A previously announced deal to sell the remaining insurance properties of troubled Queensway Financial Holdings has run aground. In a press release, Queensway announces that the deal to sell its U.S. insurance companies to Argonaut Group “has been terminated”. Reasons for the sale’s failure were not given, although in an earlier statement Queensway had alluded that if the sale price were not satisfactory, the deal would be folded. Queensway estimated a value of the operations in excess of US$40 million, which includes North Pointe Financial Services, Hermitage Insurance Co., Consolidated Property & Casualty Insurance Co. and Universal Fire & Casualty Co. The companies in question account for about 83% of Queensway’s assets.

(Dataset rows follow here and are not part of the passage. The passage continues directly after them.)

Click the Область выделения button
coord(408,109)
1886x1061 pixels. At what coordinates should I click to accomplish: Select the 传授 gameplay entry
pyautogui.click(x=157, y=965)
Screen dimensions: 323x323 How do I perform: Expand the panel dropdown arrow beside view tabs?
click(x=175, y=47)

The Canadian-based holding company has been in the process of selling off its operations, having announced the sale of its Canadian insurer, Coachman, to Saskatchewan Government Insurance, and the resignation of its board of directors. The Coachman sale, as well as the earlier sale of Queensway’s Atlantic Fidelity and Surety Co. to The Guarantee Co. of North America, are not affected by the U.S. announcement.

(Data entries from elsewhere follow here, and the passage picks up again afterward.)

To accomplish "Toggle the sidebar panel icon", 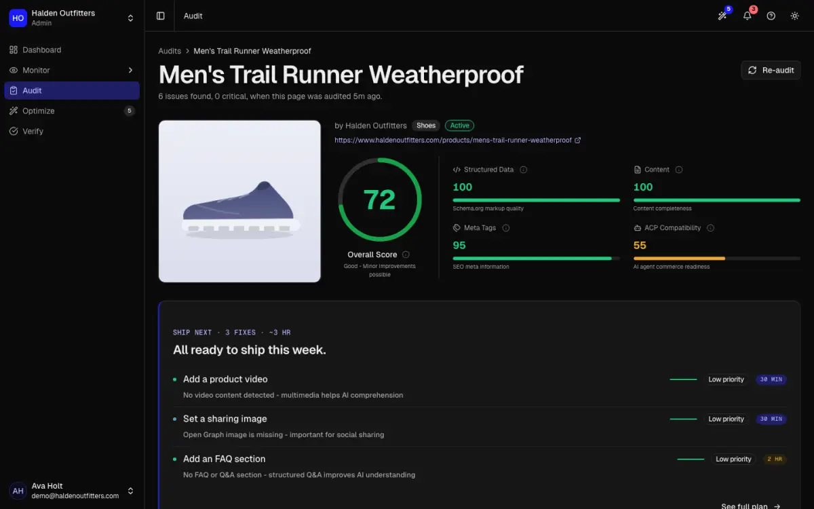I will tap(160, 16).
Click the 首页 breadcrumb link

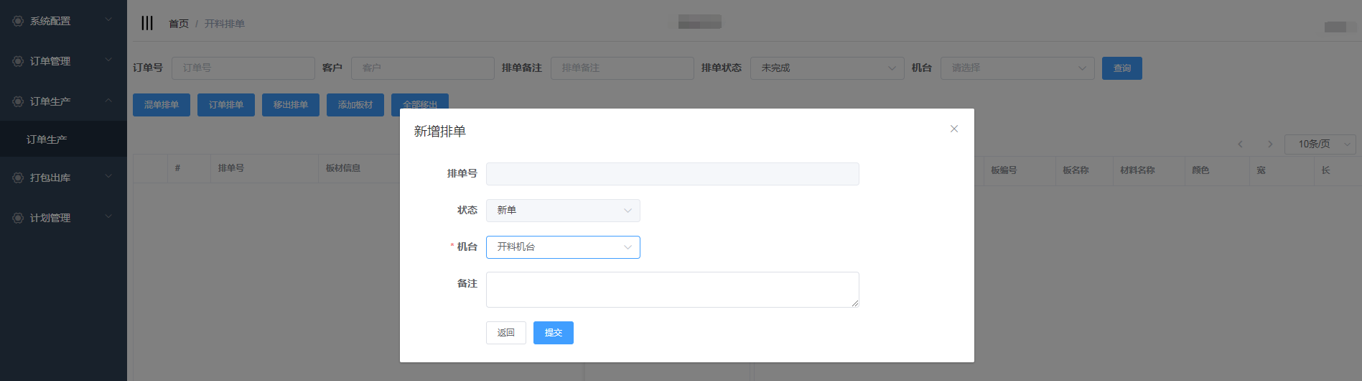click(x=178, y=24)
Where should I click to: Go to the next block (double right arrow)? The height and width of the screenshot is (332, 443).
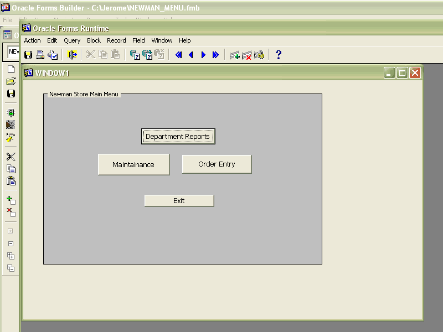(215, 55)
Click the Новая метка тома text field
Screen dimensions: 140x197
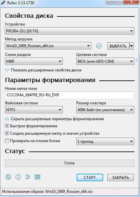click(70, 95)
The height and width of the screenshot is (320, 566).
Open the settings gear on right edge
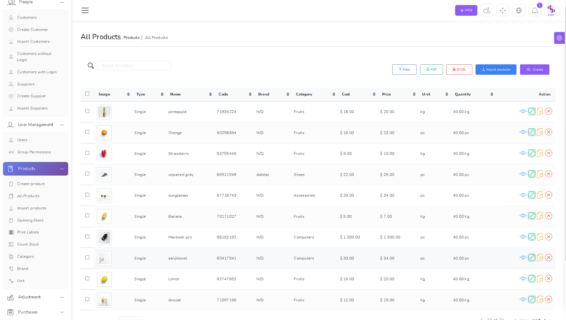[x=559, y=38]
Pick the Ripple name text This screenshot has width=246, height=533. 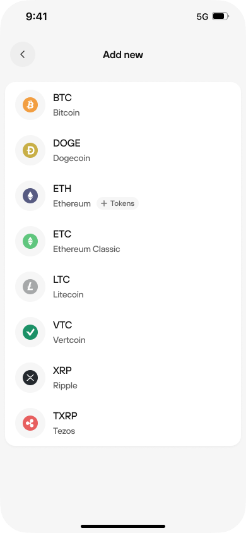pyautogui.click(x=65, y=386)
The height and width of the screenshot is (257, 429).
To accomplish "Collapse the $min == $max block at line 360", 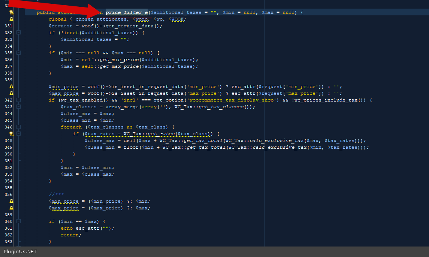I will [18, 221].
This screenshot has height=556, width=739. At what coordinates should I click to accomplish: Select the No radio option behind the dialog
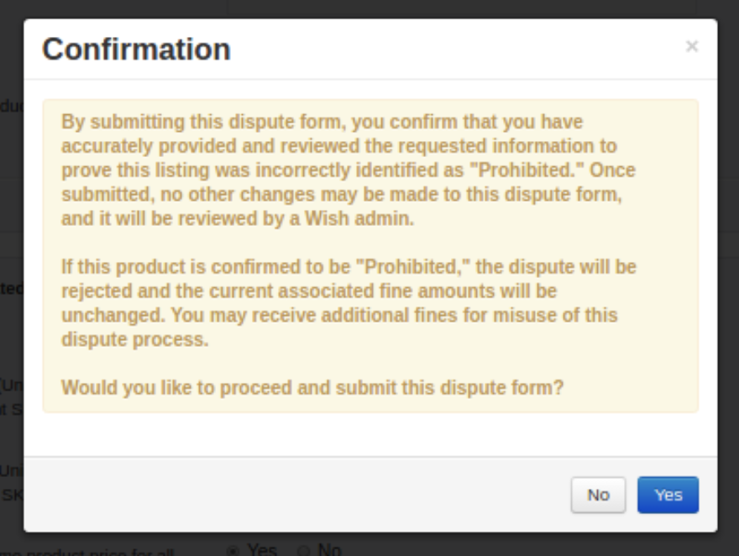(x=302, y=550)
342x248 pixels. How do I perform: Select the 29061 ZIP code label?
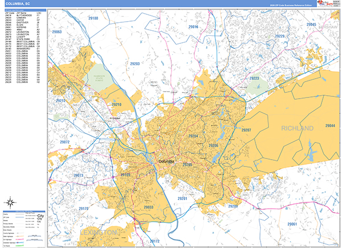tap(291, 224)
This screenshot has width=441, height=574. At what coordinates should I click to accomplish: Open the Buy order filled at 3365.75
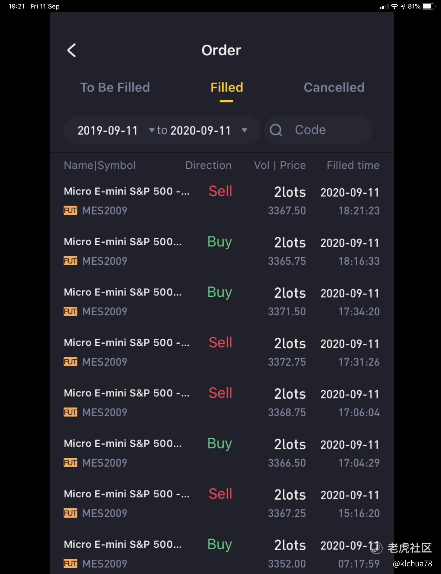pyautogui.click(x=221, y=251)
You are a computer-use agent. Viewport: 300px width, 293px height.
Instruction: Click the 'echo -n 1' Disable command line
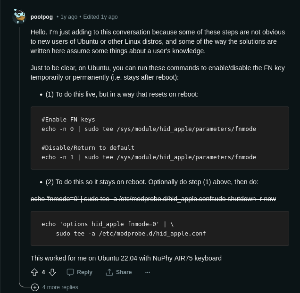(149, 157)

Interim receiver Ernst & Young says that despite the termination of the Argonaut purchase, “discussions have been advanced with several interested purchasers for certain of the insurance companies”. E&Y adds that senior lenders and state insurance regulators are also involved in the process and ensuring the companies continue to operate normally despite the sell-off.

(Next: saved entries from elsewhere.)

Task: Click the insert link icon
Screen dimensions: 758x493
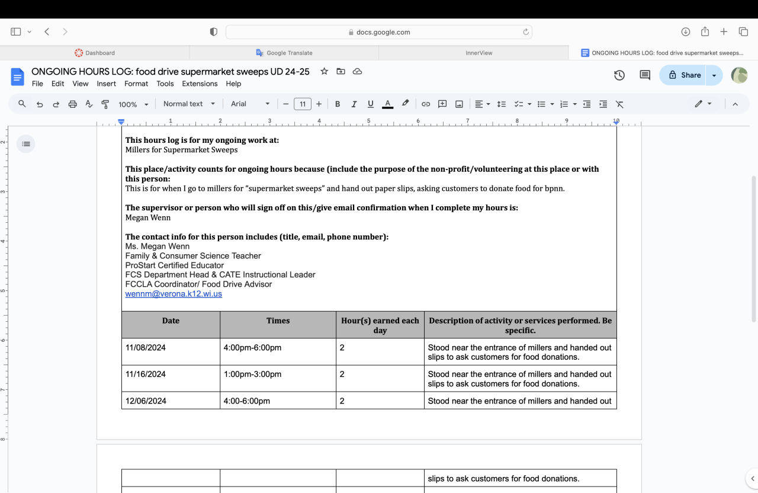Action: pos(426,104)
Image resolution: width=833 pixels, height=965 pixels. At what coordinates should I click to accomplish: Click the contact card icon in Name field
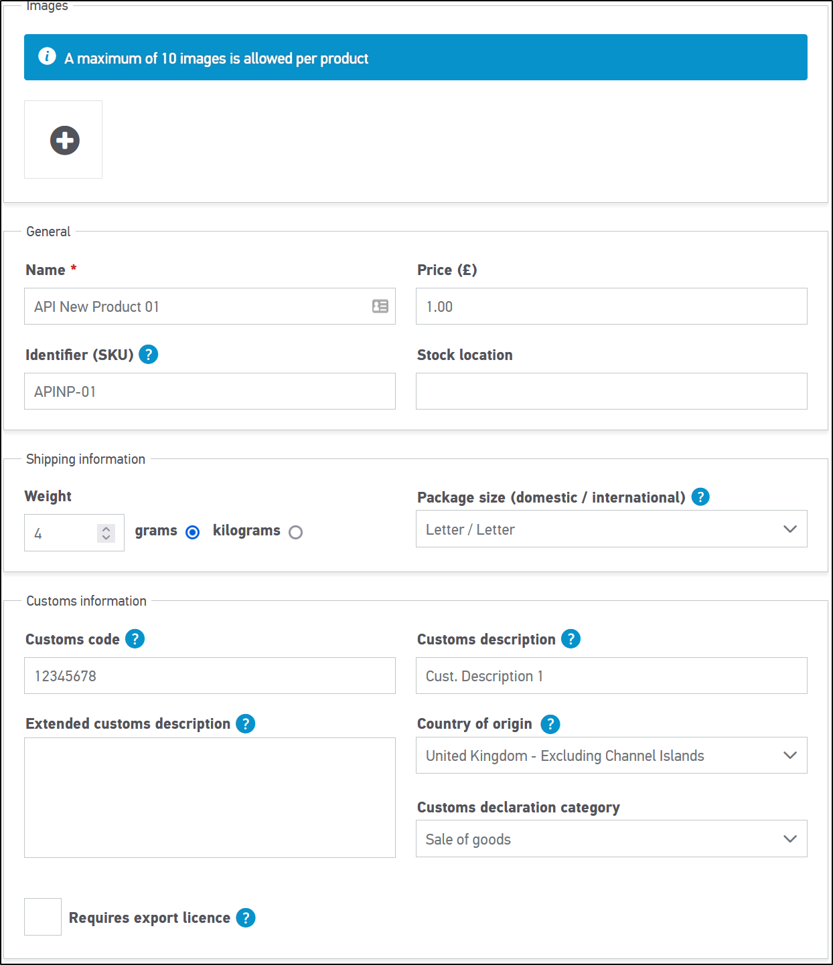click(380, 306)
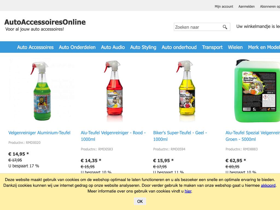Open the Auto Accessoires menu
This screenshot has width=280, height=210.
pos(35,47)
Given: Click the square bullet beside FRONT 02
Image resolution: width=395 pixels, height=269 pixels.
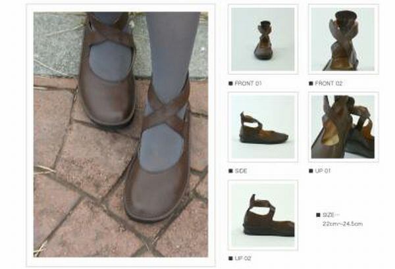Looking at the screenshot, I should point(311,84).
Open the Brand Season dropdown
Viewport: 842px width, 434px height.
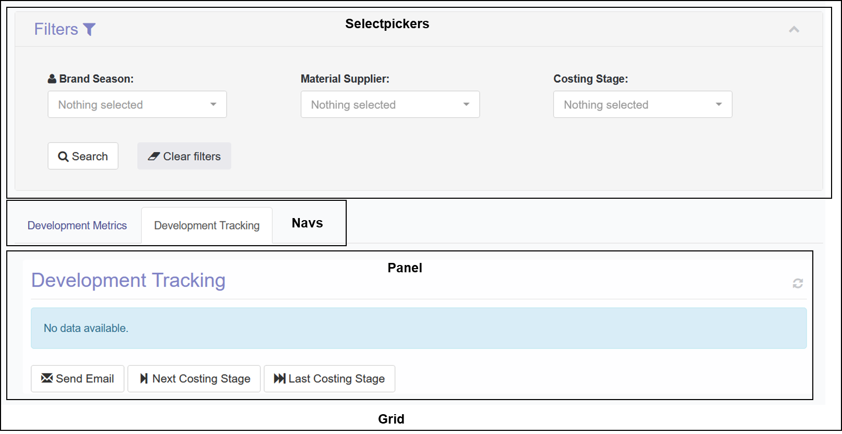(137, 104)
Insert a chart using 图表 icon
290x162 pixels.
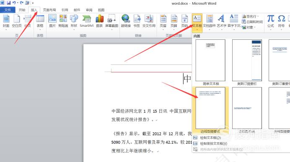[x=99, y=21]
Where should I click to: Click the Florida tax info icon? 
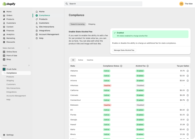pyautogui.click(x=188, y=115)
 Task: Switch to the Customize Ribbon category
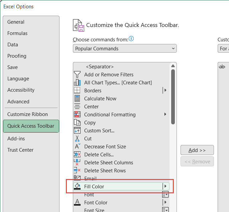point(27,114)
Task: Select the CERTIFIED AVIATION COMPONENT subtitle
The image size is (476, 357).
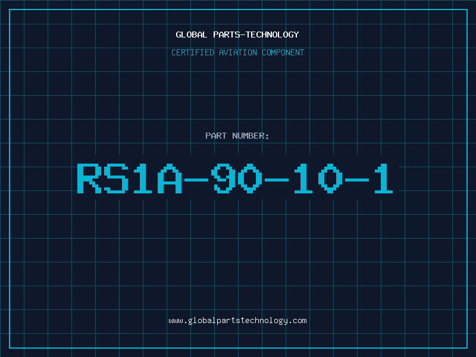Action: pos(237,52)
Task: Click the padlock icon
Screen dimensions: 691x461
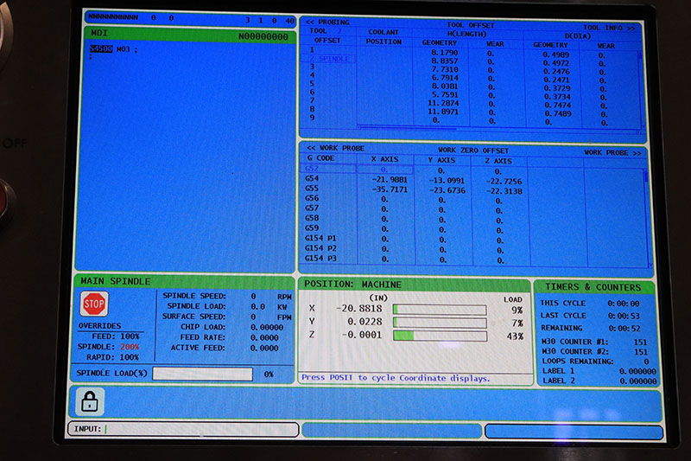Action: [x=90, y=401]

Following disclosure by Insurance Corporation of British Columbia (ICBC) chair Nick Geer of an expected $150 million loss for the current financial year, the Insurance Bureau of Canada (IBC) has called on the B.C. provincial government to conduct an independent financial review of the crown insurer. ICBC is operated by the provincial government and therefore not subject to minimum asset testing applied by regulators to private insurers.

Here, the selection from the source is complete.